### Text provided
####
Lower holder 30 is placed above heat exchange member 50 and on heat conductive material 40. Power storage device 100 is thermally connected to heat exchange member 50 with heat conductive material 40 interposed therebetween. Here, thermal connection means a state in which heat can be transferred, and heat conductive material 40 is not necessarily in direct contact with power storage device 100 and heat exchange member 50. Another member such as current collecting plate 60 to be described later may be interposed to achieve indirect contact.

Protrusion 131 of power storage device 100 is inserted into opening part 31 of lower holder 30 and is thermally connected to heat conductive material 40 through opening part 31. Heat generated in power storage device 100 is thermally conducted from outer covering can 129 to can bottom part 130 and further to protrusion 131 formed on can bottom part 130, and the heat is transferred from protrusion 131 to heat conductive material 40. Thus, protrusion 131 forms a heat transfer mechanism that transfers heat generated in power storage device 100 to the outside.

Heat conductive material 40 is a member that is interposed between protrusion 131 of power storage device 100 and heat exchange member 50, and that thermally connects protrusion 131 of power storage device 100 and heat exchange member 50. Heat conductive material 40 is in the shape of a flat plate sheet (solid) and is made of a resin material filled with a filler. However, heat conductive material 40 is not limited to the shape of a sheet (solid), and a fluid with viscosity in the form of a gel and being cured after elapse of a predetermined time may be used. Heat conductive material 40 may contain silicon, for example.

Heat exchange member 50 is disposed facing a bottom surface of lower holder 30, for example, to cool the lower end part of power storage device 100. Heat exchange member 50 in the present example uses metal in the shape of a plate with thermal conductivity, but may use a water-cooled pipe, an air-cooled fin, a refrigerant cooled pipe, a panel heater, a sheet heater, or the like.
####
### What this task involves
In one to three sentences, explain why the passage on power storage device cooling describes protrusion 131 as a heat transfer mechanism. Nothing here requires the records.

### Provided material
####
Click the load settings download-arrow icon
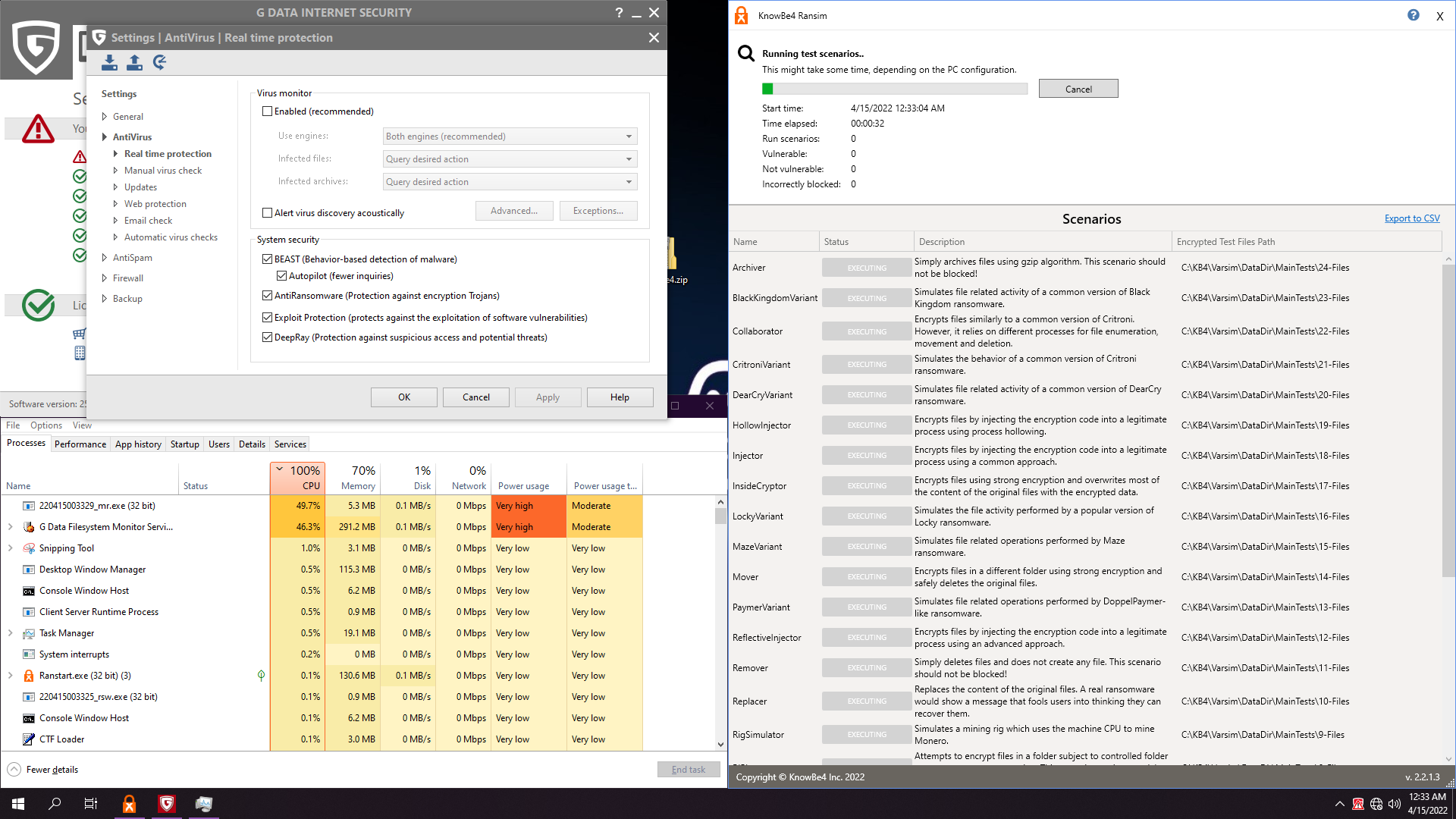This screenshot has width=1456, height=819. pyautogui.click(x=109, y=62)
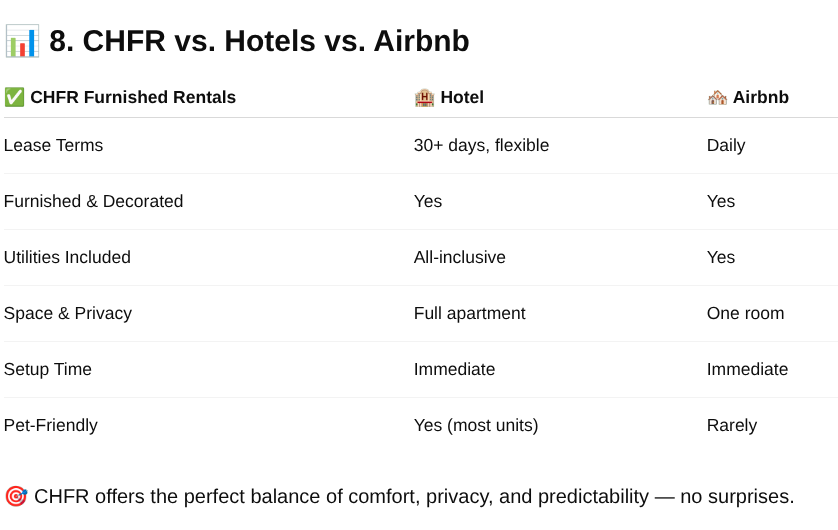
####
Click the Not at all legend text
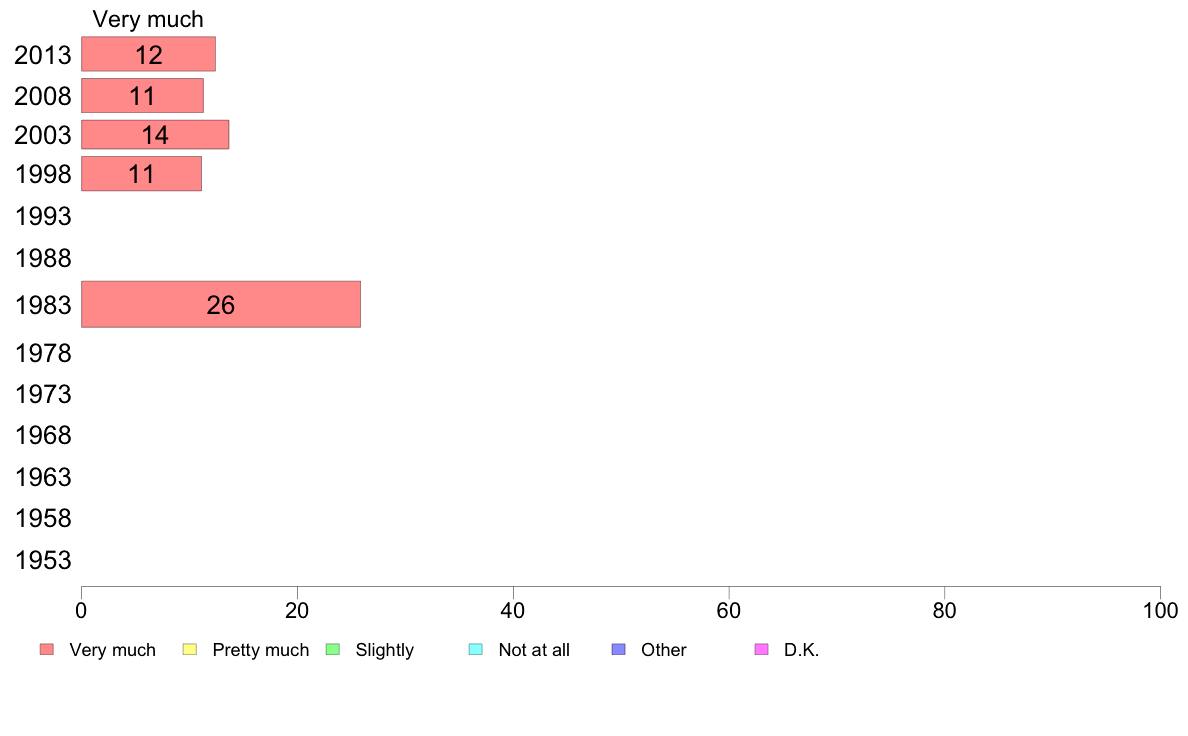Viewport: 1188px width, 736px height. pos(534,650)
####
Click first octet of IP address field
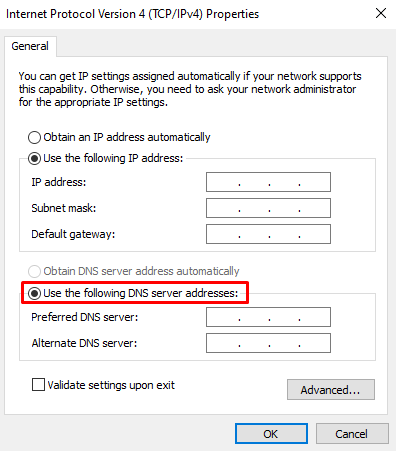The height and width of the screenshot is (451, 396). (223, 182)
####
### Complete output
Heat generated in power storage device 100 is conducted from outer covering can 129 to can bottom part 130 and then to protrusion 131, which is formed on the can bottom part. Protrusion 131 is inserted through opening part 31 of lower holder 30 and transfers that heat to heat conductive material 40. It therefore carries heat from the device to the outside.